Render the entries from the line with "At what coordinates should I click to accomplish: Select" to the line with "point(99,38)", both included, as a JSON list of strings with one string per line and blank lines omitted.
-- START Listing --
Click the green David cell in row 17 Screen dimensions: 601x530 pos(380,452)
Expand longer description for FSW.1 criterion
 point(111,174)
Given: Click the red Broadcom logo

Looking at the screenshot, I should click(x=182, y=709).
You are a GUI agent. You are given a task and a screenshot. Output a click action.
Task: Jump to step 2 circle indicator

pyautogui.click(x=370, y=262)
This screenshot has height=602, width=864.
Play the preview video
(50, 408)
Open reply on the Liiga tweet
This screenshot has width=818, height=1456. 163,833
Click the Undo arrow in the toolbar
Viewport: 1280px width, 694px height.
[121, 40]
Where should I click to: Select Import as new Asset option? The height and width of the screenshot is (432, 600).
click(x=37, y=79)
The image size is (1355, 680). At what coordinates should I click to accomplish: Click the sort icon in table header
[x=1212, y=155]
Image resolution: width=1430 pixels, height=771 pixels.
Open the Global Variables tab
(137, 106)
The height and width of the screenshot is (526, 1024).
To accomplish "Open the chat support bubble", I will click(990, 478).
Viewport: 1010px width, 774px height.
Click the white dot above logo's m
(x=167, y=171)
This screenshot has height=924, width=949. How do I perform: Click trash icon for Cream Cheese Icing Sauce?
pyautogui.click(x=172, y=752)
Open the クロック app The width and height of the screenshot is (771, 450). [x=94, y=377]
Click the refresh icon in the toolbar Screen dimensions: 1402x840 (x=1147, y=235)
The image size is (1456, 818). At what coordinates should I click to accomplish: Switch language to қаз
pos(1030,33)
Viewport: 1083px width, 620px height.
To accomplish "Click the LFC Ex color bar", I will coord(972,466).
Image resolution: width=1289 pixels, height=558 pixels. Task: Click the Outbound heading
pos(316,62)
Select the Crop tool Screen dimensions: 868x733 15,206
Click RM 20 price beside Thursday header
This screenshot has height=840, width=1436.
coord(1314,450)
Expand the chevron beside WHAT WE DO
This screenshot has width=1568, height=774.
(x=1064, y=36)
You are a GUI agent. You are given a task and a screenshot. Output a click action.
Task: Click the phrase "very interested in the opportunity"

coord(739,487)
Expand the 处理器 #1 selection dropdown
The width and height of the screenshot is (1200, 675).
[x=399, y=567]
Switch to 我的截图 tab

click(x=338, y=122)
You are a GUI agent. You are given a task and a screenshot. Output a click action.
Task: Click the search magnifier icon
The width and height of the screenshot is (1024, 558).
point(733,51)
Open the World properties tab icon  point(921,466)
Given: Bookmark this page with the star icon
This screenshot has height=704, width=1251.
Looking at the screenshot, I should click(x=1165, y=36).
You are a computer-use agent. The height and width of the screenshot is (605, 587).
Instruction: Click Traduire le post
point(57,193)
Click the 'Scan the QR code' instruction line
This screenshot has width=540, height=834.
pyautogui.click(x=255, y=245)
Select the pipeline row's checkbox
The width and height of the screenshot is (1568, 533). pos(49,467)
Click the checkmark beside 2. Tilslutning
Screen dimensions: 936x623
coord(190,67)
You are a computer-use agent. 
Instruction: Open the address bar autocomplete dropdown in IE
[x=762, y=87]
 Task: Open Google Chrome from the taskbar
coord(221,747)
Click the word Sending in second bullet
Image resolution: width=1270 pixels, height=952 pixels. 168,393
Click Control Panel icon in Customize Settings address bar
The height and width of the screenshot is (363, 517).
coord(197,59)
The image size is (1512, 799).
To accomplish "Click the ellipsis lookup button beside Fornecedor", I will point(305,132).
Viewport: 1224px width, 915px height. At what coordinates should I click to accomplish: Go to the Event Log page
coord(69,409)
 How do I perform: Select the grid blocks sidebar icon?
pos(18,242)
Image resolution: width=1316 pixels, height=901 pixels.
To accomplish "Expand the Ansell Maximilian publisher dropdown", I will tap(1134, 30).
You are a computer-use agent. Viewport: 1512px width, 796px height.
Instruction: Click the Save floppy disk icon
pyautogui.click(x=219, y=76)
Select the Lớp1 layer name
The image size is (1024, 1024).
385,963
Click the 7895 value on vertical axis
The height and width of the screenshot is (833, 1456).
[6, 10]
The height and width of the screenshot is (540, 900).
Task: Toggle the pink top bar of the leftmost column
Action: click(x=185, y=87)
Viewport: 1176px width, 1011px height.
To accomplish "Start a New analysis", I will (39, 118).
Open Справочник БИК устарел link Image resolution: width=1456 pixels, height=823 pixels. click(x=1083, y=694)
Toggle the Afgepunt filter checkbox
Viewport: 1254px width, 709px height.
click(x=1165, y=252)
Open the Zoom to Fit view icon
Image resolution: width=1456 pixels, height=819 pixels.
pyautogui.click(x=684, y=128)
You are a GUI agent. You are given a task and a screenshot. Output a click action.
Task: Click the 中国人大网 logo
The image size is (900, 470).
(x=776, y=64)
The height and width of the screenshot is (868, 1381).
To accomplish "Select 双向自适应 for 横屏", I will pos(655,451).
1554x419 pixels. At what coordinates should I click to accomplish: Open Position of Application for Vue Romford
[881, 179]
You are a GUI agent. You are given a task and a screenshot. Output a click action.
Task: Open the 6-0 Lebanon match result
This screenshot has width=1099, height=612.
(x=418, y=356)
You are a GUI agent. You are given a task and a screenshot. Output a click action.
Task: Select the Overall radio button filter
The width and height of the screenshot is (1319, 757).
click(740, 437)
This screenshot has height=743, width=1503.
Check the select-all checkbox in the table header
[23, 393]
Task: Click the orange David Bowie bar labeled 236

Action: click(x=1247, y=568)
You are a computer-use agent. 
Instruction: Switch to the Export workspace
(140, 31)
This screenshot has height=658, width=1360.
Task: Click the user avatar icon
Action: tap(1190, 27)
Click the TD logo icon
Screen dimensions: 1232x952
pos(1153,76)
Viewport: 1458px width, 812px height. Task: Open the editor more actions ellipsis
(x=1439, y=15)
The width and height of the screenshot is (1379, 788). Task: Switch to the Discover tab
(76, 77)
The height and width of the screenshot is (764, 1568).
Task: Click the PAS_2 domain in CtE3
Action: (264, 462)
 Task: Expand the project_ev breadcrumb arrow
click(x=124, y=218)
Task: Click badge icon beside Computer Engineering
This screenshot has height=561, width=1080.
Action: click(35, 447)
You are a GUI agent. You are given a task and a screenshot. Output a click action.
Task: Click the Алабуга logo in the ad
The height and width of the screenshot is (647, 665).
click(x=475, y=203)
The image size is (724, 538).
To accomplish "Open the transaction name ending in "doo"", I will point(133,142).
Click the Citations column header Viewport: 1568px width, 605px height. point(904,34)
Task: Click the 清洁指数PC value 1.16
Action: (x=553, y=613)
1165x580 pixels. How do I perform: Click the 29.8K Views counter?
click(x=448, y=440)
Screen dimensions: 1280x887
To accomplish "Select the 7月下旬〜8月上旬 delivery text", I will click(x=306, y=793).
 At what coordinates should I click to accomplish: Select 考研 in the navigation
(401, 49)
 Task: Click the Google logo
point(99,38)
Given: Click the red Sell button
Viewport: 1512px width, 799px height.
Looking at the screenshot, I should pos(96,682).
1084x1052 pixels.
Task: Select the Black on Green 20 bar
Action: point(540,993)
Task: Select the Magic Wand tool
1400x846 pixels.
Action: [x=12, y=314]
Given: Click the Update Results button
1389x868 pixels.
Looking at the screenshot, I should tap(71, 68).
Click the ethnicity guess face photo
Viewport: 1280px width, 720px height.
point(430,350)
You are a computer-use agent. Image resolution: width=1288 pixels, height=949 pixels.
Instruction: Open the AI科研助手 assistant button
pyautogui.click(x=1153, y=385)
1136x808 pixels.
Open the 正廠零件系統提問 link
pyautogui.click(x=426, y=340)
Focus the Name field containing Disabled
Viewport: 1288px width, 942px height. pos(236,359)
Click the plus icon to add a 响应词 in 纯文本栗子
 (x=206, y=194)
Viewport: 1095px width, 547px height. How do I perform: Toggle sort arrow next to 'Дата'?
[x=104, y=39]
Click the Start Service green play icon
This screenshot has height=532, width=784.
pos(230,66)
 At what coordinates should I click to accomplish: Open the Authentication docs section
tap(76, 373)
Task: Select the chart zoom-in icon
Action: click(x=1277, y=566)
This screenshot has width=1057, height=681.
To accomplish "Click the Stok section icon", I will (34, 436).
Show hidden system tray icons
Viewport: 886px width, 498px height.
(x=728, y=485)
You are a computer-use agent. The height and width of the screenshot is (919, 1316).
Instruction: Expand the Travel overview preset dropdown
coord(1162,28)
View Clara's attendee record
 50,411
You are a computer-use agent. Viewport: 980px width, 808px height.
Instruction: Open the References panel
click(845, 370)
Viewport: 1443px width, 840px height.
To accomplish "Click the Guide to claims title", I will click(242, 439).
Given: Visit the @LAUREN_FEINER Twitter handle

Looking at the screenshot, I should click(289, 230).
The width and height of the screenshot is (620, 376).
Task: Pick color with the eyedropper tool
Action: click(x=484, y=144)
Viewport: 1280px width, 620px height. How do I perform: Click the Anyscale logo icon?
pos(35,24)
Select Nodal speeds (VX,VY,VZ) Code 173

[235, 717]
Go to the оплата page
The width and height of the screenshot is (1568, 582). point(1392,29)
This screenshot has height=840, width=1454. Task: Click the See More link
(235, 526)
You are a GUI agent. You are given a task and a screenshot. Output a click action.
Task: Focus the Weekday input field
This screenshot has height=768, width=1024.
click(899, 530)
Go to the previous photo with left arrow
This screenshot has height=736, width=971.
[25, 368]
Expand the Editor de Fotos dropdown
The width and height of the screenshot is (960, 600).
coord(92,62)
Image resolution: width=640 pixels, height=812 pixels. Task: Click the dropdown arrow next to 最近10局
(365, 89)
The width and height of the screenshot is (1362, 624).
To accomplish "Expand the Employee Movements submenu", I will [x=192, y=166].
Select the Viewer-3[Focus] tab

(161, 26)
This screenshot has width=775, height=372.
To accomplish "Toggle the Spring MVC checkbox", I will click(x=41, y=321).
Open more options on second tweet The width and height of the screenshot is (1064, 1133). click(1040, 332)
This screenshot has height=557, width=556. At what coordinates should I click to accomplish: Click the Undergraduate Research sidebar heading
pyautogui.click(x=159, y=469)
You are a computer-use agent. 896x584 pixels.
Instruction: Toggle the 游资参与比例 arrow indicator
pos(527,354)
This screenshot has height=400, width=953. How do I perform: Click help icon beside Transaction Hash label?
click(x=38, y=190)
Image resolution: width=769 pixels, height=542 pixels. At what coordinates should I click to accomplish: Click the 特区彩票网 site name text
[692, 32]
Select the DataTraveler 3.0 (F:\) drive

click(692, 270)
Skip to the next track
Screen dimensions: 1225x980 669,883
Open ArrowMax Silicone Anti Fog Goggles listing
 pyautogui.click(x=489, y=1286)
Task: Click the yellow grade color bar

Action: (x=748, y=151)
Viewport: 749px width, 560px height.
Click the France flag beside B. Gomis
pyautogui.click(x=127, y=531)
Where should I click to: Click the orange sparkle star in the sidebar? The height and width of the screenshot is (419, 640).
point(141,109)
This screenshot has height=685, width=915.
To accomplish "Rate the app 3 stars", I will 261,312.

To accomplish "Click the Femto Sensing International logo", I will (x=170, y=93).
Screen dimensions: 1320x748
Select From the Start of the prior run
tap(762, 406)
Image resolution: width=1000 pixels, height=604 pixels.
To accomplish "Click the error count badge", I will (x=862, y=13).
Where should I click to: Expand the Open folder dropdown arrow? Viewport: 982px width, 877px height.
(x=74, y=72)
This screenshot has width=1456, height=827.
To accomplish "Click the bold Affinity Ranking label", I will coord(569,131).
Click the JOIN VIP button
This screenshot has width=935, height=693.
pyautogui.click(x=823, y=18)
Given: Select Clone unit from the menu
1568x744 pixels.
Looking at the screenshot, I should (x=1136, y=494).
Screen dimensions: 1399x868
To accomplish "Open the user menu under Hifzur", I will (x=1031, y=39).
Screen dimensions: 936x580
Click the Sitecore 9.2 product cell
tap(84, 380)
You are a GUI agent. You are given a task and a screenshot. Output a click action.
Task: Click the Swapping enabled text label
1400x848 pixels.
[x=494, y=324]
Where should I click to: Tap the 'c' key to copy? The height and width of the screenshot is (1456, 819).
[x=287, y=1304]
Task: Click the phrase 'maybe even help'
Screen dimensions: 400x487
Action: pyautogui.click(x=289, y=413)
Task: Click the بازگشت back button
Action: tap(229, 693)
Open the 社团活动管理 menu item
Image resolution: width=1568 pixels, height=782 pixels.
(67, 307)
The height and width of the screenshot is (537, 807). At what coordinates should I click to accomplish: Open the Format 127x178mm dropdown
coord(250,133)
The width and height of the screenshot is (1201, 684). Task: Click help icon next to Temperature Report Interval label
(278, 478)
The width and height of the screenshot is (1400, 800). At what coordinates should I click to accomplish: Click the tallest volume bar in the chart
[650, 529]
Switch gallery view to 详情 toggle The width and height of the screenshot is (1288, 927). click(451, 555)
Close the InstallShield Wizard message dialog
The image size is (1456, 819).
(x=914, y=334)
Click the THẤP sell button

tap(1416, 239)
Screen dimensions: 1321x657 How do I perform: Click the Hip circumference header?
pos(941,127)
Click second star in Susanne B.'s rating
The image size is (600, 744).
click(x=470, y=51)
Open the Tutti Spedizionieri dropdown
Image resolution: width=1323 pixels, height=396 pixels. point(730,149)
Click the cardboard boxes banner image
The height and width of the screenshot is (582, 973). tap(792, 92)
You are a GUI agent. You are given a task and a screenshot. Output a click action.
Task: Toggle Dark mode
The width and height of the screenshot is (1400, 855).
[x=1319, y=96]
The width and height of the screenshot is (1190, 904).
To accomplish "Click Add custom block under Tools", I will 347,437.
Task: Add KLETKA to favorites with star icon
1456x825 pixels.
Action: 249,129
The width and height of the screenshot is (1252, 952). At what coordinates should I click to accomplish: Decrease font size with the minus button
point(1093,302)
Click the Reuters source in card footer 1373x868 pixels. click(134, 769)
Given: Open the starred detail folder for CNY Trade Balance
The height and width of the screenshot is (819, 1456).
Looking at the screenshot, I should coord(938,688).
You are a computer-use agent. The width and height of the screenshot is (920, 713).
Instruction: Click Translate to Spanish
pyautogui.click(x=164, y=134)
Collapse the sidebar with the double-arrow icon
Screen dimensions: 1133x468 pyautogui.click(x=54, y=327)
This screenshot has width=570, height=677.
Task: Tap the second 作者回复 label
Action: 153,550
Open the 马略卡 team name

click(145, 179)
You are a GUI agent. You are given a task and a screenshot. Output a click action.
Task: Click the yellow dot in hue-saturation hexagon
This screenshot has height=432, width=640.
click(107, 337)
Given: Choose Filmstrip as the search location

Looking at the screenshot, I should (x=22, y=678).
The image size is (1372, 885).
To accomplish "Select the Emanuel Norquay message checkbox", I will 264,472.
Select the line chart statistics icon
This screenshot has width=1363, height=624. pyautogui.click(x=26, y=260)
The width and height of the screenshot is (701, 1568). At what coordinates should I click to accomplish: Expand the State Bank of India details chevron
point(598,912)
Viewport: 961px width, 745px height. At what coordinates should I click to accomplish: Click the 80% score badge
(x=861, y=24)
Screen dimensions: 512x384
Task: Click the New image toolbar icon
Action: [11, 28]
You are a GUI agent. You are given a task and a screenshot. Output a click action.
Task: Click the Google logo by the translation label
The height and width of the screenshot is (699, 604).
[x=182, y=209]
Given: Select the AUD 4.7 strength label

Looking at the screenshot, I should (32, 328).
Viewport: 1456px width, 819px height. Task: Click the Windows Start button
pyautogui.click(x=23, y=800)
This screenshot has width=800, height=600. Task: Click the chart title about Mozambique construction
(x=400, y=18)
-- END Listing --
#### Output below
[
  " At what coordinates should I click to accomplish: Select 考研 in the navigation",
  "(401, 49)",
  " Task: Click the Google logo",
  "point(99,38)"
]